Challenges:
1. Quote the CSS tutorial from "Max-Width Container" to "max-width:100% and height:auto.".
2. List every CSS selector in the CSS tutorial's code for the responsive video trick.

--- Start of Text provided ---

Making the design to be responsive is very easy as shown in my Responsive Design in 3 Steps tutorial, but maintaining the elements to look aesthetically balanced on all breakpoint layouts is an art. Today I'm going to share 5 of my commonly used CSS tricks along with sample cases for coding responsive designs. They are simple CSS properties such as min-width, max-width, overflow, and relative value — but these properties play an important part in responsive design.
1. Responsive Video (demo)
This responsive video CSS trick was discovered by tjkdesign.com. I've blogged about it before, you may read the details here. It makes the video embed to expand fullwidth to the boundary.
.video {
position: relative;
padding-bottom: 56.25%;
height: 0;
overflow: hidden;
}
.video iframe,
.video object,
.video embed {
position: absolute;
top: 0;
left: 0;
width: 100%;
height: 100%;
}
2. Min & Max Width (demo)
Max-width property allows you to set the max width of the element. The purpose of max-width is to prevent the element from extending the boundary.
Max-Width Container
In the example below, I specify the container to display at 800px if possible, but it should not exceed 90% of the boundary width.
.container {
width: 800px;
max-width: 90%;
}
Responsive Image
You can make the image auto resize to the max width of the boundary by using max-width:100% and height:auto.
img {
max-width: 100%;
height: auto;
}
The above responsive image CSS works on IE7 and IE9, but doesn't work on IE8. To fix it, add width:auto. You may apply a conditional CSS specifically for IE8 or use the IE hack below:
@media \0screen {
img {
width: auto; /* for ie 8 */
}
}
Min-Width
Min-width is opposit to max-width. It sets the minimum width of an element. In the example form below, min-width is used on the input text field to prevent the input from getting very small when scaling down.

--- End of Text provided ---
--- Start of Raw data ---

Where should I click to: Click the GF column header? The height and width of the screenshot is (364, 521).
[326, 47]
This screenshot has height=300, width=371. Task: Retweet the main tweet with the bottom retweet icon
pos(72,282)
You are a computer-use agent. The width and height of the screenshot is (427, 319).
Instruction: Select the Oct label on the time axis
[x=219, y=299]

--- End of Raw data ---
--- Start of Raw data ---

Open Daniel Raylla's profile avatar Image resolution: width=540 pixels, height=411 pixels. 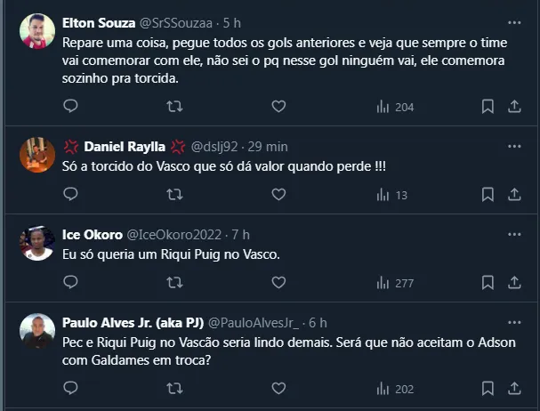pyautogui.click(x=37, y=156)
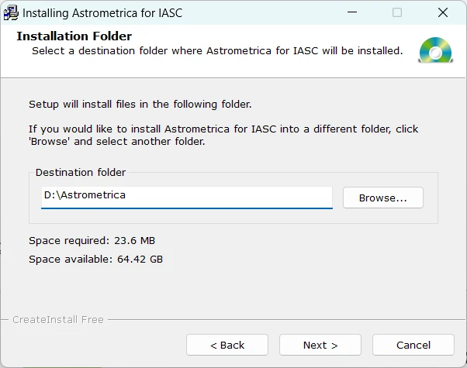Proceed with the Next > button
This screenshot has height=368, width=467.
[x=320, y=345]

--- End of Raw data ---

The replies:
1.
Max-Width Container
In the example below, I specify the container to display at 800px if possible, but it should not exceed 90% of the boundary width.
.container {
width: 800px;
max-width: 90%;
}
Responsive Image
You can make the image auto resize to the max width of the boundary by using max-width:100% and height:auto.

2.
.video
.video iframe
.video object
.video embed